--- START ---

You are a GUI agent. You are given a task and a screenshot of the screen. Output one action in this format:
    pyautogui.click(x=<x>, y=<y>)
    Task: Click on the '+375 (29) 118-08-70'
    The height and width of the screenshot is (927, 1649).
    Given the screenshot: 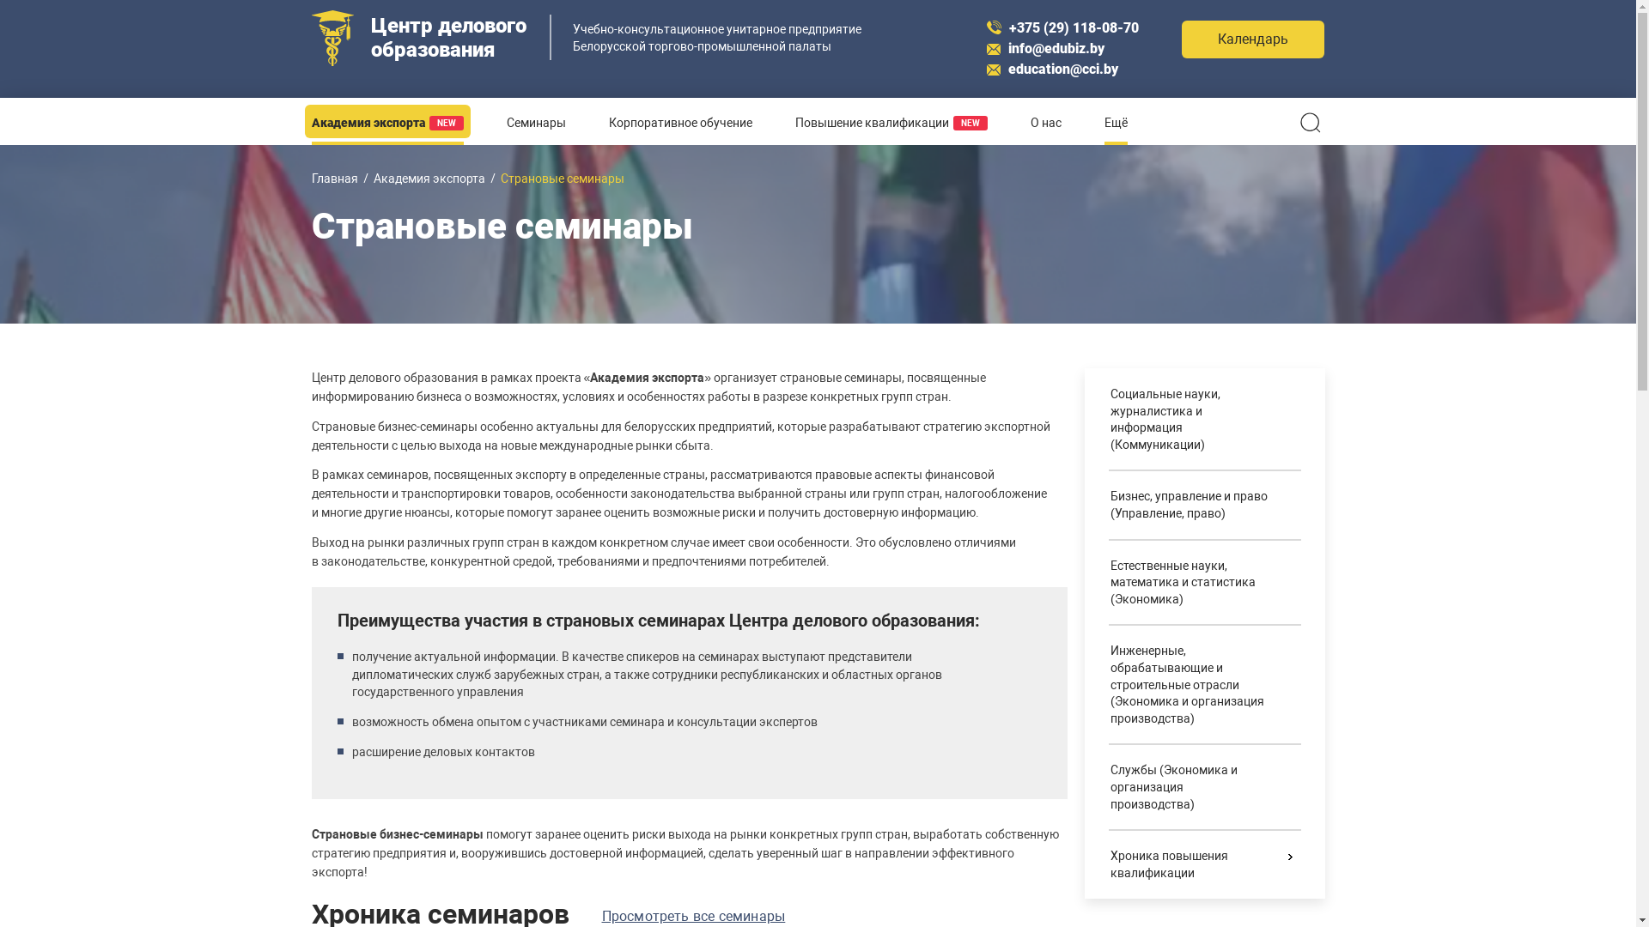 What is the action you would take?
    pyautogui.click(x=1061, y=27)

--- END ---

• Request: Retype the data exactly, starting at its first line and ending at the line that contains "The height and", with both of those lines included.

• Completed task:
You are a GUI agent. You are given a task and a screenshot of the screen. Output one action in this format:
    pyautogui.click(x=<x>, y=<y>)
    Task: Click on the '+375 (29) 118-08-70'
    The height and width of the screenshot is (927, 1649).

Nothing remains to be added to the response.